Yesterday, Miki and I had the privilege of being in New Orleans for unquestionably the biggest sporting event in that city’s history. We watched the New Orleans Saints take on the Indianapolis Colts on the big screen in the Checkpoint bar, right on the edge of the famous French Quarter. The local weather channel had portrayed it as “Hurricane Saints”, heading out of Louisiana and hitting Miami. This was a big deal, New Orleans had been waiting for 43 years for this. What follows are my impressions, as an NFL virgin, of the game, the presentation, the reaction of the fans,and the aftermath.

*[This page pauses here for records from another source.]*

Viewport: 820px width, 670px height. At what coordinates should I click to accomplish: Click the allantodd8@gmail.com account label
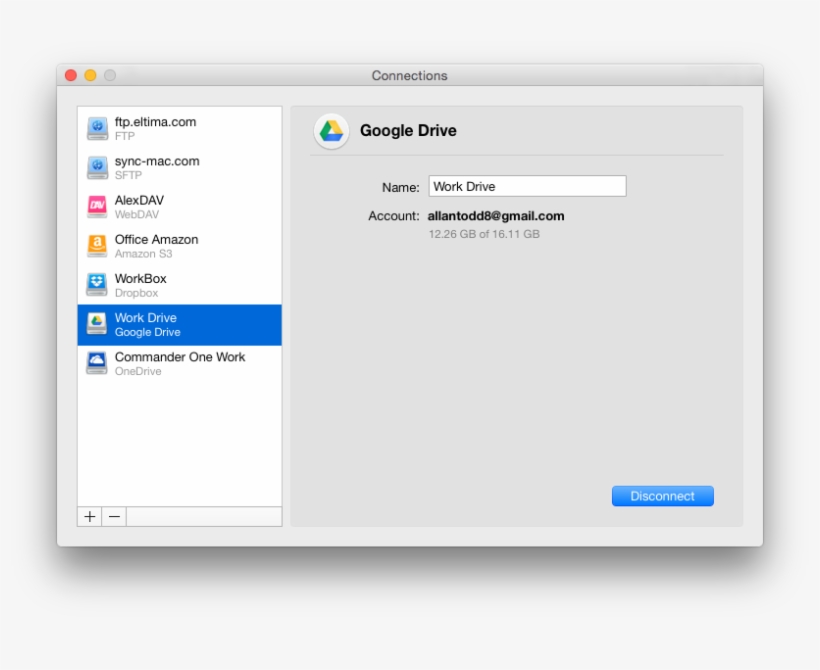click(495, 216)
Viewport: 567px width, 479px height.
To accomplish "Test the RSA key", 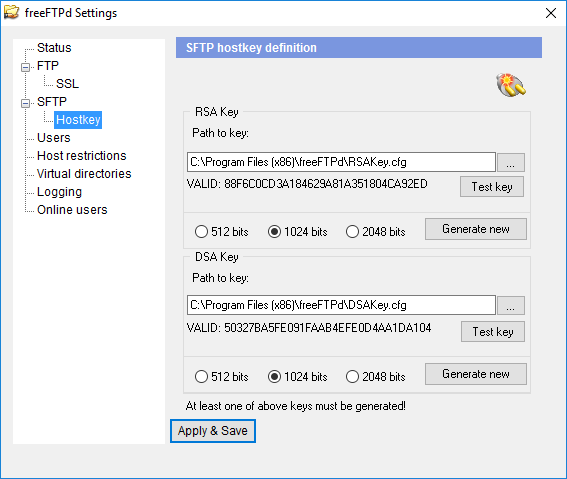I will tap(492, 187).
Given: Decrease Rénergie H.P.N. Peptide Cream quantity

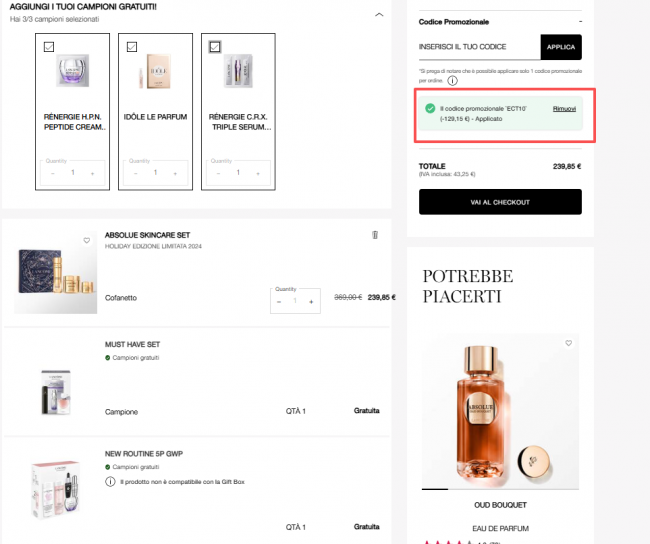Looking at the screenshot, I should (53, 173).
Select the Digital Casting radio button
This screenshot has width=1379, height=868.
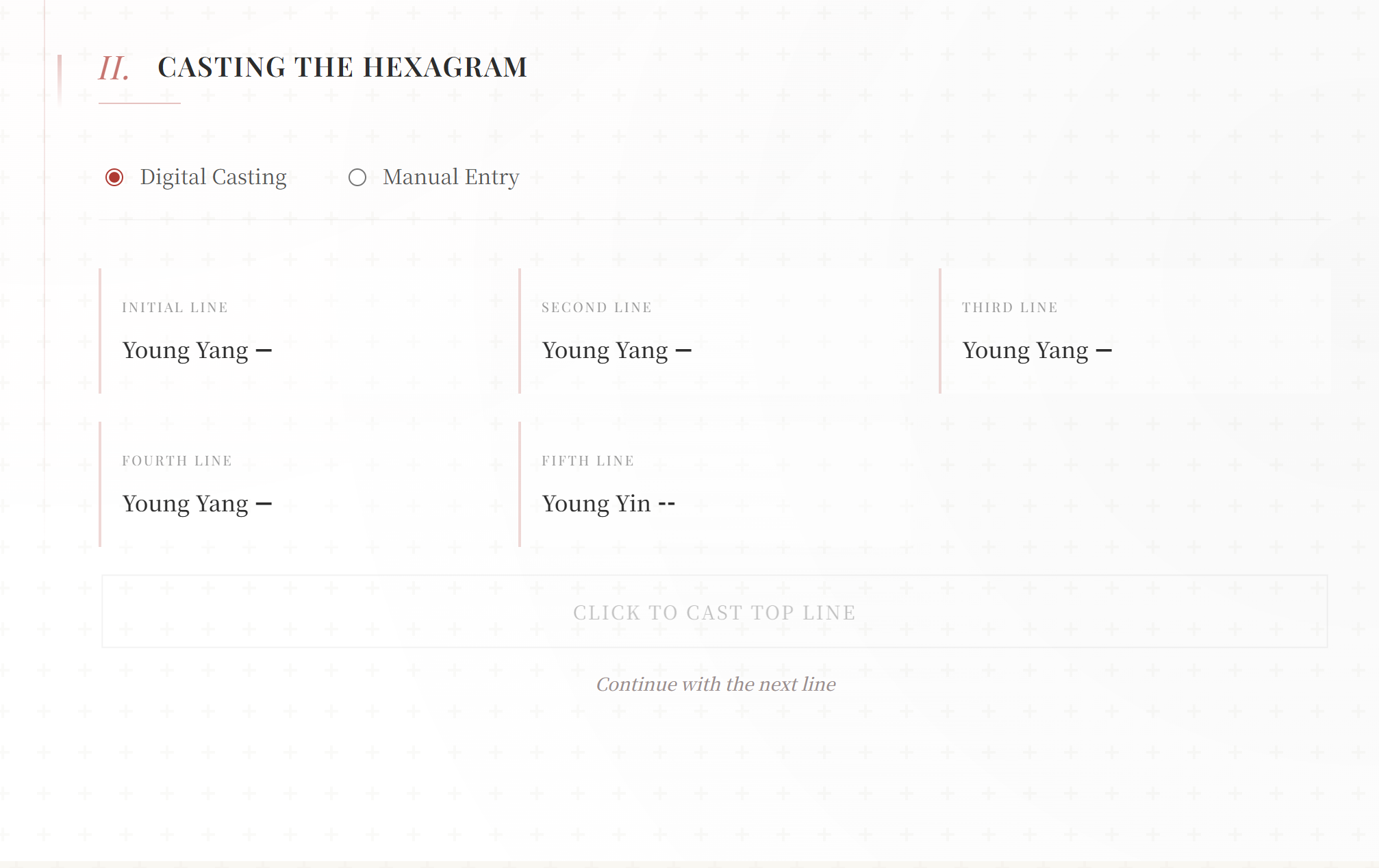(115, 177)

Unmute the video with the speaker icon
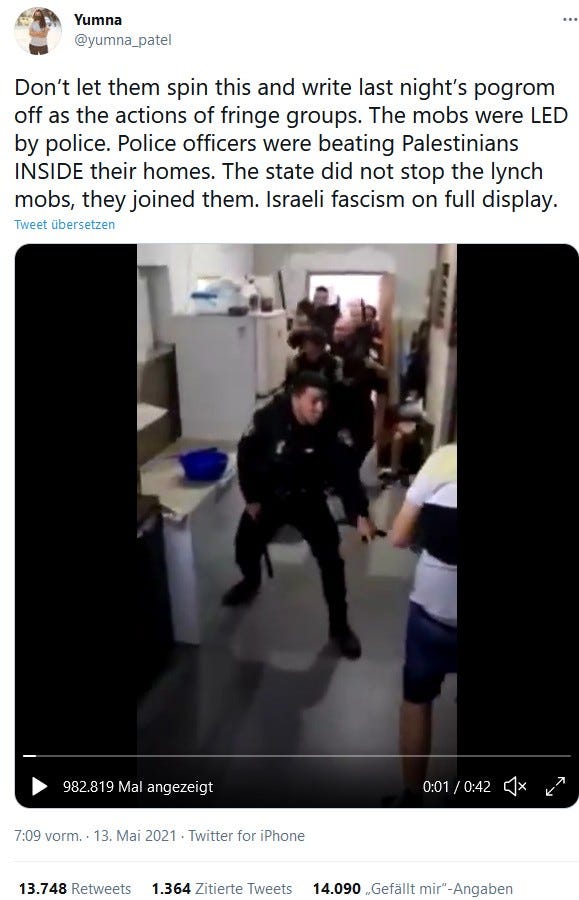point(515,786)
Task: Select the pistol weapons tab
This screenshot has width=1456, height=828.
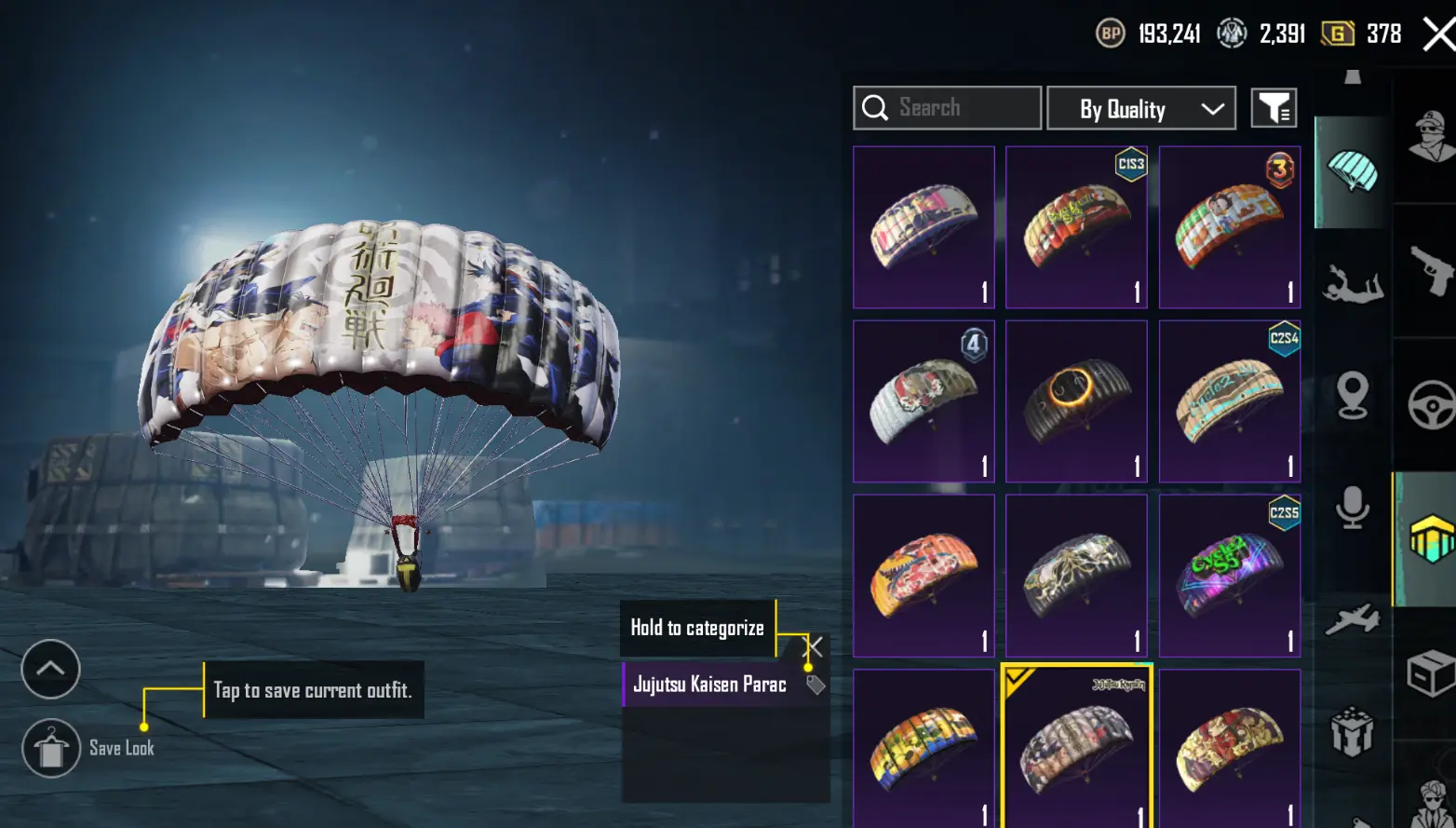Action: [x=1431, y=270]
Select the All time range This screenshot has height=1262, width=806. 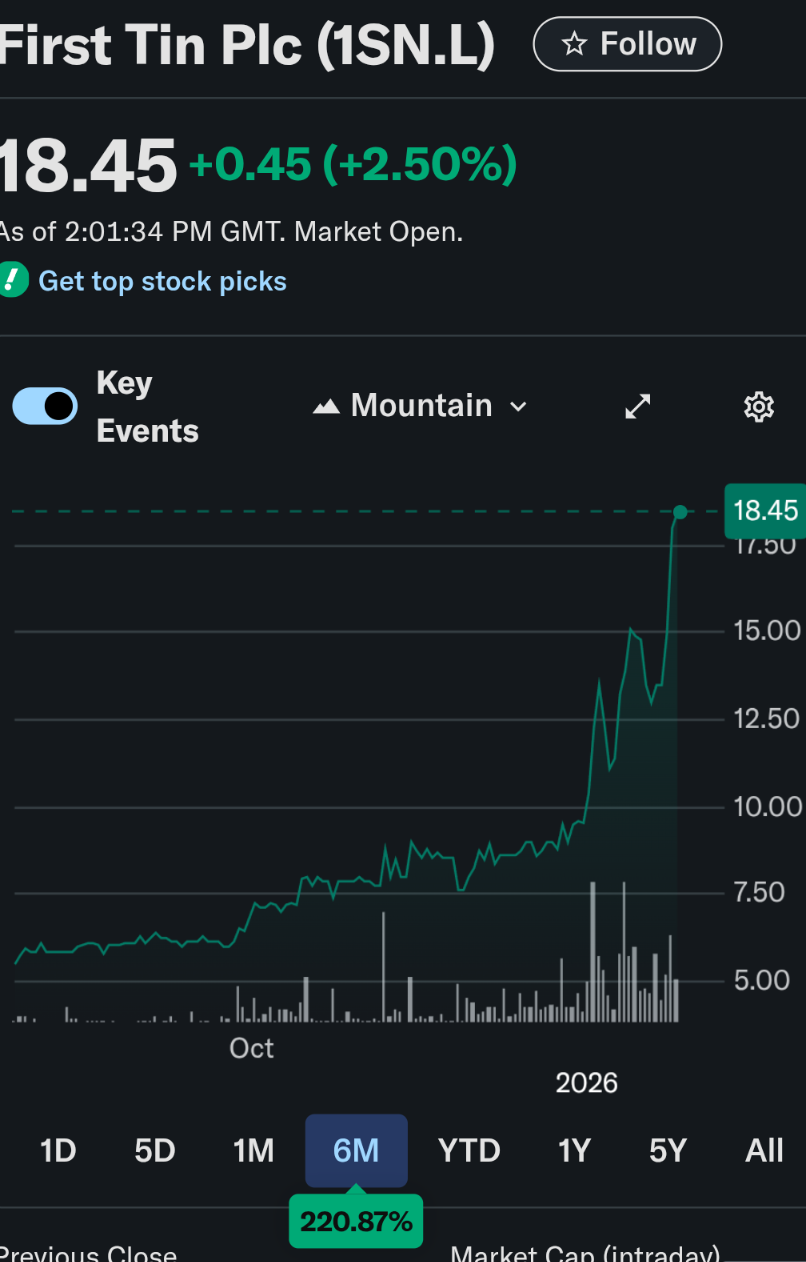point(764,1151)
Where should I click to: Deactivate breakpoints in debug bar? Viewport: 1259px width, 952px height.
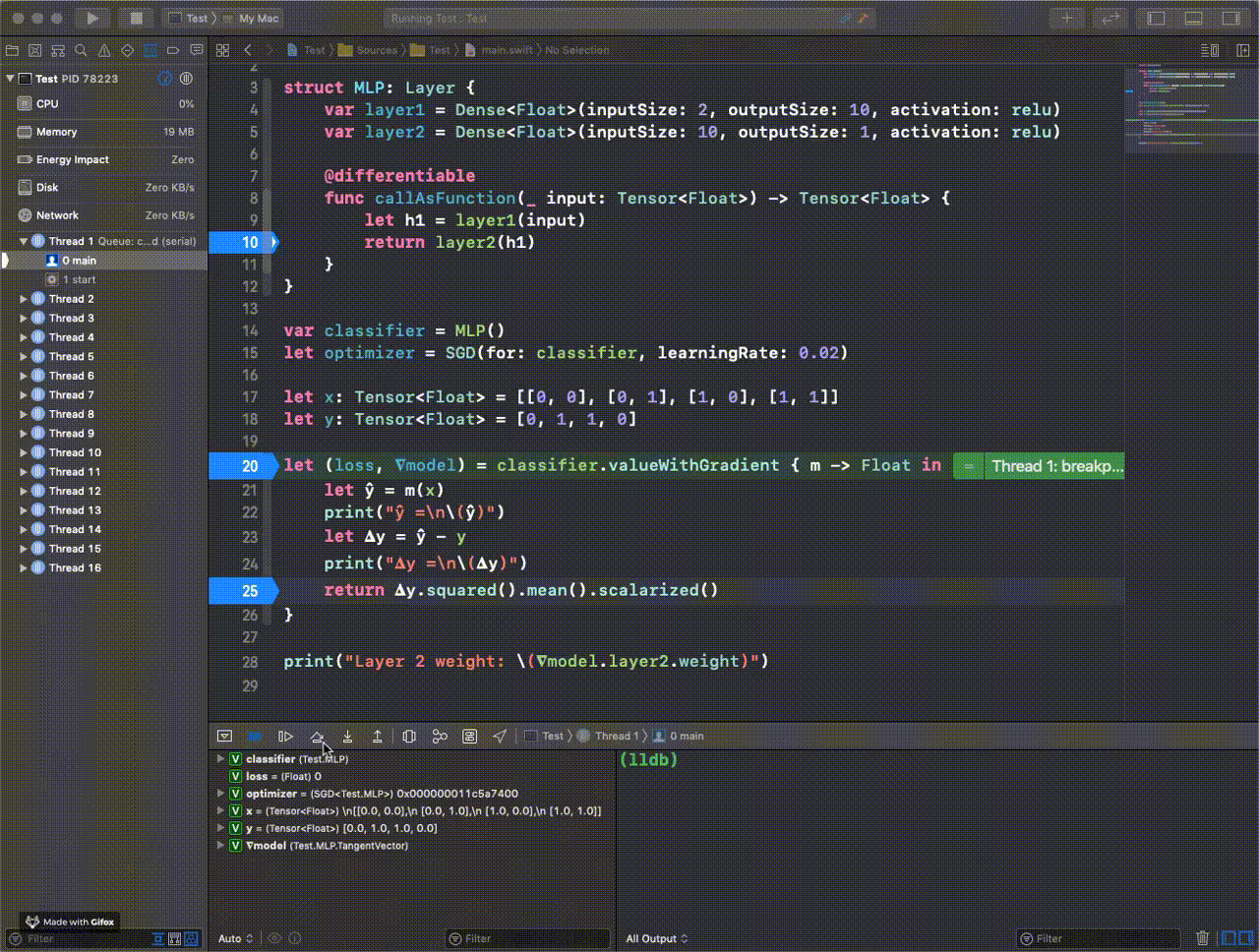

Relaxing during one of the many ad breaks

The Americans like to hype pretty much everything, dignifying “The Coin Toss” with its own special segment, sandwiched between adverts.  The nature of the game is such that it consists of a series of set plays, and is therefore very stop/start.  Coaches seem to have 20 seconds to organize a play, or if they need more time, can request a time out, which gives them two minutes. As soon as a coach requests this, you are assaulted by adverts. This has the effect of taking away the atmosphere built up during the play. The ad situation is beyond amazing. Sometimes, the game restarts for 20 seconds, then cuts to 2 minutes of ads, it’s completely bizarre. I observed the people around me, gradually getting more drunk. Early in the game, I got the impression they were more up for the ‘event’ than the actual game itself. They also seemed unduly courteous to the opposition, indulging in a bit of booing, but not the out and out  hostility us Brits save for our rivals. The Quarterback is the iconic figure in American football (I know this because I watched Warren Beatty in Heaven can Wait)  Drew Brees holds that role for the Saints, and is something of a talisman for the city, raising money for charities to help the city, and symbolically moving his family into the city too. To add spice, the Colts quarterback is a native of New Orleans!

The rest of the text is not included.